• Provided passage:
Shannon said while you can see footage on television, it is very different once you get out on the ground and see the drought first-hand.
“Driving out here you realise how dire the situation really is,” he said.
Shannon said it was great the government was providing support for farmers and that national media were shining a light on the drought.
“It’s really gaining some momentum...” he said.
“Because that’s the most important thing, building awareness so people can understand the situation and then hopefully do whatever they can to help.”
Dubbo and the wider central west community took the opportunity to come out for the day to meet the celebrity’s and participate in a range of family-fun activities.
Shannon said it was great to see people turn out in droves for the event.
“It’s great for the community as a whole to see this thing happening in town, because it just shows that people do care and people are aware (of the drought) and want to do something to help,” he said.
“In saying that too, it lifts the spirits hopefully of the locals as well and keeps their chin up… and let’s them know there are people out there who are thinking of them and trying to do whatever they can.”
Shannon has released a song called ‘Lean On Me’, and 100 per cent of the proceeds will go to rural charity Drought Angels.
The song will be available to purchase on iTunes on Friday, but as of Monday it can be pre-ordered.
Shannon has dedicated the song to all of the volunteers and farmers to let them know people are thinking about them.

• Supplied entries:

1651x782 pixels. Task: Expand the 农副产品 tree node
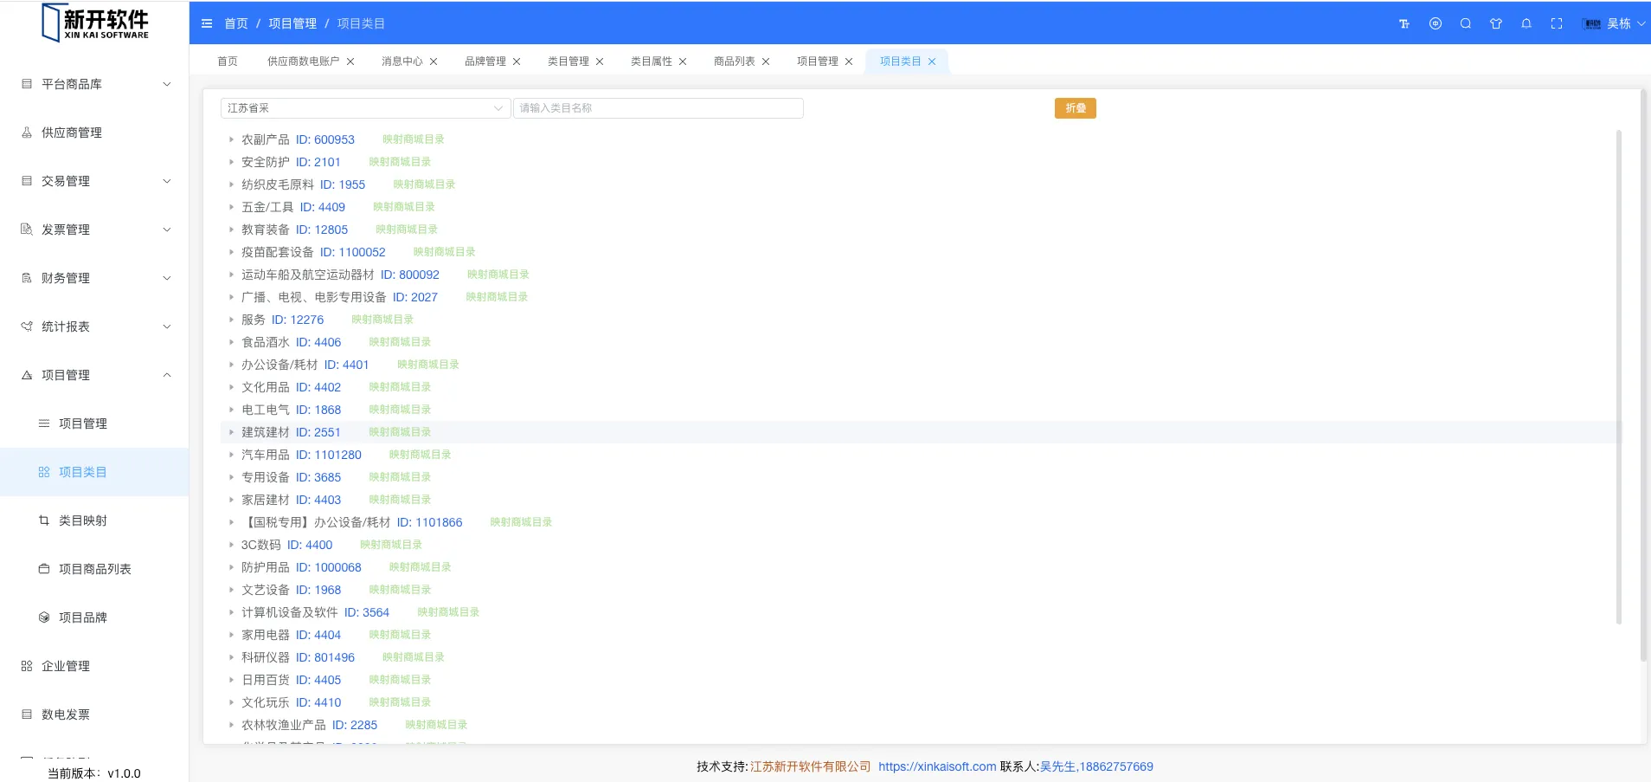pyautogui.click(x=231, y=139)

---

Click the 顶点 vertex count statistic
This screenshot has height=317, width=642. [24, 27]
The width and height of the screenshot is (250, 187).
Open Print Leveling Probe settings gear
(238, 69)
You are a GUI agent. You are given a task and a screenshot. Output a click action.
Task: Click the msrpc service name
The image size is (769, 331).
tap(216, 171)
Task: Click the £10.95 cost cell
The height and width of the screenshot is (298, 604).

* * *

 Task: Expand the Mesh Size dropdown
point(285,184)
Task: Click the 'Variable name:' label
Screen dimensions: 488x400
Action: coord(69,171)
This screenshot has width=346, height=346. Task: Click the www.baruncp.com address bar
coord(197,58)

• Task set:
• a. In the drought passage, which charity receives the proceeds from the song 'Lean On Me'?
• b. Reproduce the stretch of the drought passage from "Shannon has released" through "can be pre-ordered.".

• Results for each task:
• a. The rural charity Drought Angels.

• b.
Shannon has released a song called ‘Lean On Me’, and 100 per cent of the proceeds will go to rural charity Drought Angels.
The song will be available to purchase on iTunes on Friday, but as of Monday it can be pre-ordered.